-- Opening Marker --
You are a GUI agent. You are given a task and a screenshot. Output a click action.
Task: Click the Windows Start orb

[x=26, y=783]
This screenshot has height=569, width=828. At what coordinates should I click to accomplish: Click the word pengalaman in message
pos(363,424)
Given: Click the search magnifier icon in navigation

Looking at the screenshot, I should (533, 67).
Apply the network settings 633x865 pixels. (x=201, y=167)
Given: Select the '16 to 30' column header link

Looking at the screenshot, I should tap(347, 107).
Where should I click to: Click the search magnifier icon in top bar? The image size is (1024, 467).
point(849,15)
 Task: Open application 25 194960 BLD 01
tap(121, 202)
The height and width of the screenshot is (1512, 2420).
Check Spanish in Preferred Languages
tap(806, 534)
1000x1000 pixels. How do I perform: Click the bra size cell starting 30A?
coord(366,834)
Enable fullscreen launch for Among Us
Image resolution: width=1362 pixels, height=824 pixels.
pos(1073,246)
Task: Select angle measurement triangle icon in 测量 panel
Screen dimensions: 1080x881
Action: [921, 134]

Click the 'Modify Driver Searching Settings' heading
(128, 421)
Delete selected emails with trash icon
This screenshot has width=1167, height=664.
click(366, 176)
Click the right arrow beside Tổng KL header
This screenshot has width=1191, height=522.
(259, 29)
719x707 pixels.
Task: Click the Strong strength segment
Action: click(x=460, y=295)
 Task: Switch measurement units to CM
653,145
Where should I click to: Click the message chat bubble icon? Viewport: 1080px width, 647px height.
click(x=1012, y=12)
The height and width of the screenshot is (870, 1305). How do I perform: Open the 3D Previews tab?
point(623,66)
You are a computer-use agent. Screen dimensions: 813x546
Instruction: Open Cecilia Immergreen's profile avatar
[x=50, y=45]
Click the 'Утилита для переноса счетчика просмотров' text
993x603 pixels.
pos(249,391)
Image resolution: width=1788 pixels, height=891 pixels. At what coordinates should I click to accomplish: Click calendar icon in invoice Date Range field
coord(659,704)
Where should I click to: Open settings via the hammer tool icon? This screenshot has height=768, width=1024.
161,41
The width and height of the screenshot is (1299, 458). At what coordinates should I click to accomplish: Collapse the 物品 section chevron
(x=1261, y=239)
-- Closing Marker --
Find every line above where the word "agent" occurs, and copy that line.

You are a GUI agent. You are given a task and a screenshot. Output a click action.
You are a computer-use agent. Screen dimensions: 813x546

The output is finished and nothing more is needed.